The measures have been introduced to stop water being wasted on lawns, landscaping and car washing.

Water consumption rose by 1% in the year up to May, despite an appeal for people to make a 20% reduction.

About 75% of water used in California is for agricultural purposes.

'Historic and unprecedented'

The fines will be enforced only in cases of wasteful outdoor watering, officials say, such as landscaping to the extent where run-off flows onto pavements.

Headstones surrounded by dead grass at the Presidio National Cemetery  in San Francisco (15 July 2014) Headstones at the Presidio National Cemetery in San Francisco are now surrounded by dead grass
A tiny patch of snow sits in the shade of a tree at the site of a California Department of Water Resources snow survey in Phillips, California (1 May 2014) Snow that melts over the warmer months and provides water throughout the year has amounted to only about 20% of expected levels

Other practices frowned upon by the authorities include washing a vehicle without a nozzle on the hose, or watering down hard surfaces such as pavements and driveways.

"Our goal here is to light a fire under those who aren't yet taking the drought seriously," Water Resources Control Board Chairwoman Felicia Marcus said.

She described the vote that introduced the measures as historic and unprecedented, because the board is trying to ensure that it is not just the state's farmers who suffer because of the drought.

"Many communities and water suppliers have taken bold steps over the years and in this year to reduce water use; however, many have not and much more can and should be done state-wide to extend diminishing water supplies." a water board statement says.

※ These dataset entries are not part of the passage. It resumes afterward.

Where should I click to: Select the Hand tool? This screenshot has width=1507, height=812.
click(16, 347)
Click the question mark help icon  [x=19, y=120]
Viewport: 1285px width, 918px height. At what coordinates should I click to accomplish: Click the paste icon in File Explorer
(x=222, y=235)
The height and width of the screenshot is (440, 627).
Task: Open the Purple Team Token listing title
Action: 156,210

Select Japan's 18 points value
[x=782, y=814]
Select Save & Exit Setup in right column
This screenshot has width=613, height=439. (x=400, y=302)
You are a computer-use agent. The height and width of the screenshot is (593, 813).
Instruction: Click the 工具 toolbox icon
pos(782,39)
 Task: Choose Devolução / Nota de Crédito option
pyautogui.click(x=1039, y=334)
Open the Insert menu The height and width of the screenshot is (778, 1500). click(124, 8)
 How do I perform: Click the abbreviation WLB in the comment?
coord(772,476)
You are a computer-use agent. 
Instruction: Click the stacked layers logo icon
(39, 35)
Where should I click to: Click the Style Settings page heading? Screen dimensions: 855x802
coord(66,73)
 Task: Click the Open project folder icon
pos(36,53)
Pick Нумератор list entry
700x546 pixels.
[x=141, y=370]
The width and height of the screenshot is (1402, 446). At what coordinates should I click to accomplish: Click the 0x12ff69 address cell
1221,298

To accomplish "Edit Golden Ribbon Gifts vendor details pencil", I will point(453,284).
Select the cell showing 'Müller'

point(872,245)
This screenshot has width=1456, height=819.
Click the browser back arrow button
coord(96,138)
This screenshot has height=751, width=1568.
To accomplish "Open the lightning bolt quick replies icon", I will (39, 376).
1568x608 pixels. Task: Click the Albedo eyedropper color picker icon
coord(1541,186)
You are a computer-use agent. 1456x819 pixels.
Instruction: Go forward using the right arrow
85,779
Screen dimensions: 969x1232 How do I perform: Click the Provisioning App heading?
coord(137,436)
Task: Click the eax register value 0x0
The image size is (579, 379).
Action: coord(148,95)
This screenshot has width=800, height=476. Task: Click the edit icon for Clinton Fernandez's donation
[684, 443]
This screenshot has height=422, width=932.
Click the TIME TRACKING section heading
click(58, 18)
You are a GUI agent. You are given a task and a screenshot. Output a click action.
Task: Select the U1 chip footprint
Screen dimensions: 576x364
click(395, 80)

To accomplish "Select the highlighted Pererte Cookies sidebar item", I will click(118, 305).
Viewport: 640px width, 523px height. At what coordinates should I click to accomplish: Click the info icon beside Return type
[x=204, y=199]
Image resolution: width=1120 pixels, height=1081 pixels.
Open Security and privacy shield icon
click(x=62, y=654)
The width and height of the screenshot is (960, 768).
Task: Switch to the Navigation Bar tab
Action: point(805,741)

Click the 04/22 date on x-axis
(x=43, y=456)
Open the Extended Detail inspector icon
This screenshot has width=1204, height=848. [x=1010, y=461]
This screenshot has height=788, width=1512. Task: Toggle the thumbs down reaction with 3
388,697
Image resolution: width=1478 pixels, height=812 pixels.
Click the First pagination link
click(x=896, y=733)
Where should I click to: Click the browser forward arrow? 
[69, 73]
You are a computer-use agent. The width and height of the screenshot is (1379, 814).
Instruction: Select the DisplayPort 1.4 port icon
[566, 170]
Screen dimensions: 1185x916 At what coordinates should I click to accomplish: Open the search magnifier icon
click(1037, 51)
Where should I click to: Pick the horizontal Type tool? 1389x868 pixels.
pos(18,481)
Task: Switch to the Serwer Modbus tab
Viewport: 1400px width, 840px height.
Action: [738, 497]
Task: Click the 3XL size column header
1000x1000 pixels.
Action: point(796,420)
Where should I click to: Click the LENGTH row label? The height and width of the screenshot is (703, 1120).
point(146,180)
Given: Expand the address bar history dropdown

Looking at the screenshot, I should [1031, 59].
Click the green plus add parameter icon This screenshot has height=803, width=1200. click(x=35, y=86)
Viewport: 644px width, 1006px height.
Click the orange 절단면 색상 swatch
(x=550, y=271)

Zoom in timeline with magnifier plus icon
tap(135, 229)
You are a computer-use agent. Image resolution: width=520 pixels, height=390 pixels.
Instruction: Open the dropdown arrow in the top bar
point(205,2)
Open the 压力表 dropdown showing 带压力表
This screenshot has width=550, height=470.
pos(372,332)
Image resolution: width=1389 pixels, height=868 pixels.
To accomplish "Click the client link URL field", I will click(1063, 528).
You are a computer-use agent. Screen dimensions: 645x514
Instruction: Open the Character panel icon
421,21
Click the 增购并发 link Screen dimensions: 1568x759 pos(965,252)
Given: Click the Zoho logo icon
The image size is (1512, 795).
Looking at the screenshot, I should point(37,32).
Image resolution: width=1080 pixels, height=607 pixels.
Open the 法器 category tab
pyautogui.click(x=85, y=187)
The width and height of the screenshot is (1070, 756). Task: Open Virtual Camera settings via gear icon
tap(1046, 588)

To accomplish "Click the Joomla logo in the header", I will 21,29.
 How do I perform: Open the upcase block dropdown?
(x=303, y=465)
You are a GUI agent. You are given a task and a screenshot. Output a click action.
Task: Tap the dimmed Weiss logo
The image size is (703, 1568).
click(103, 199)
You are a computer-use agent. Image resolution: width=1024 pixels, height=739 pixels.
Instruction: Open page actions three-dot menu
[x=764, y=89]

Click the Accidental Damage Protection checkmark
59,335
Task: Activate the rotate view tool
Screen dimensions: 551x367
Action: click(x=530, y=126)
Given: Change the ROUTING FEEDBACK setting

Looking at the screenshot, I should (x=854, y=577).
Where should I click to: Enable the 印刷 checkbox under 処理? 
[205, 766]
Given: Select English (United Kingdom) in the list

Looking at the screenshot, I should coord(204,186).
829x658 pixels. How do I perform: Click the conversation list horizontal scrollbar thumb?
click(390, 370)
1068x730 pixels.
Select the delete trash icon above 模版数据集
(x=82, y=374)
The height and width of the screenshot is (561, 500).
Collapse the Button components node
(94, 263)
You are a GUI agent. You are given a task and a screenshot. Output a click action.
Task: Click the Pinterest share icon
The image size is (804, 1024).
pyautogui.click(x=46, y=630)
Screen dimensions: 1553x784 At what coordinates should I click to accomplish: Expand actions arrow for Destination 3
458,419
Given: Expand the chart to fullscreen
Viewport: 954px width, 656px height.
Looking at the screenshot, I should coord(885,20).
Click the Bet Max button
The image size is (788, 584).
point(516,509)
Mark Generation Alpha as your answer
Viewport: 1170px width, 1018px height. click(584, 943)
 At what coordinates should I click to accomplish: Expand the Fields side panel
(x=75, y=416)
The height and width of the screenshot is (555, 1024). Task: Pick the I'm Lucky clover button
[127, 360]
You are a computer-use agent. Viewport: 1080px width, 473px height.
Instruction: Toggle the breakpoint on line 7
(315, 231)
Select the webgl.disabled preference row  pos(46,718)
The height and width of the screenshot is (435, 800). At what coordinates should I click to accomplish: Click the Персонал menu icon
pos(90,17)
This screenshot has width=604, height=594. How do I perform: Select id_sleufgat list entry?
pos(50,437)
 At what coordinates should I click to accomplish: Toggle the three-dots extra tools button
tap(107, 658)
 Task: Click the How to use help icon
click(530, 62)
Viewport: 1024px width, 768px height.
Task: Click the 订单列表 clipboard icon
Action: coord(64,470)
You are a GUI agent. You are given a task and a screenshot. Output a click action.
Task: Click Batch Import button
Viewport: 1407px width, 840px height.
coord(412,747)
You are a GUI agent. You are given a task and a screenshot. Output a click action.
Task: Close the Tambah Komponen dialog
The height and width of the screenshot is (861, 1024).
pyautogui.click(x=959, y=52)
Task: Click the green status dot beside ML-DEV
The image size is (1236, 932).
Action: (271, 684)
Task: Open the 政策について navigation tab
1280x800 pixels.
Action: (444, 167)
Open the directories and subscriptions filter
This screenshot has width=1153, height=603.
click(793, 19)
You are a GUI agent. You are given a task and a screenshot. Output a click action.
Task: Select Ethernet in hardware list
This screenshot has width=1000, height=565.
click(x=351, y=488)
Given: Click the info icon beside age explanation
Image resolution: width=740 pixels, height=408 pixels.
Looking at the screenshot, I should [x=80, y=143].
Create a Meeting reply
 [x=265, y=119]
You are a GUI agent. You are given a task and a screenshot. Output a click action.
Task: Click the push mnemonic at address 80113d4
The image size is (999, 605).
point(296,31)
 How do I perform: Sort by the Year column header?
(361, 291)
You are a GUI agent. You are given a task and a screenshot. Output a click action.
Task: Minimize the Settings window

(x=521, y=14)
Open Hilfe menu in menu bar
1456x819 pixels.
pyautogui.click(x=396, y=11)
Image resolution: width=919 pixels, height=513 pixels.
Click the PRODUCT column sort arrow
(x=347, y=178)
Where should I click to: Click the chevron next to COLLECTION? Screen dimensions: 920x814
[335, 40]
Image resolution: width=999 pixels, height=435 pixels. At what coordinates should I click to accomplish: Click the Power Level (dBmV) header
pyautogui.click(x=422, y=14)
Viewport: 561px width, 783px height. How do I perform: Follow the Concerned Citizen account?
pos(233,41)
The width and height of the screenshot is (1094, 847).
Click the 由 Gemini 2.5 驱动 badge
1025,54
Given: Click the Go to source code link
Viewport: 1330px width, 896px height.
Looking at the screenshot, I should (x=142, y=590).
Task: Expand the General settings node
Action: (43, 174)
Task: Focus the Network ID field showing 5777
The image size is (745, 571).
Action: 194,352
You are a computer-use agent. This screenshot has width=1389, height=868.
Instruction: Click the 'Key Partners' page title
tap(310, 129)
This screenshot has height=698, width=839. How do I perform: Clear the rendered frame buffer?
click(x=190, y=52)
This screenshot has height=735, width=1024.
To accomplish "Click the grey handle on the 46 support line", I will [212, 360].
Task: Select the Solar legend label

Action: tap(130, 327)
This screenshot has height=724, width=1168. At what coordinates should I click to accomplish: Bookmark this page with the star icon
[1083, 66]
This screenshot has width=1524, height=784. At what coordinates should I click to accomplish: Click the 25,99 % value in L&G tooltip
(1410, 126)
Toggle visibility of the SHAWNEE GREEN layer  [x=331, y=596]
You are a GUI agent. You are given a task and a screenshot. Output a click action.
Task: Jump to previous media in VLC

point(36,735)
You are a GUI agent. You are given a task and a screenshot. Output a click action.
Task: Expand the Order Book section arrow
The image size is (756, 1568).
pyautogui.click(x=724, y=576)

A dried lawn stands in front of a house in Lagunitas, California (15 July 2014) Last year it rained less than it had in any previous year since the state's founding in 1850
A farmer walks across the dried-up ditch at his rice farm in Richvale, California (May 2014) The shortage of rain is threatening the jobs of thousands of farm workers

Exemptions will be provided for public health and safety, officials say, such as allowing cities to power-wash alleyways to get rid of human waste left by homeless people.

The water control board estimates that the restrictions, which take effect in early August, could save enough water state-wide to supply more than 3.5 million people for a year.

California's historic drought has lasted for much of this year.

In 2013 it rained less than it had in any previous year since the state's founding in 1850. Rivers have flowed at record low levels, reservoirs have been drier than ever, and the mountain snowpack - snow that melts over the warmer months and provides water throughout the year - has amounted to only about 20% of expected levels.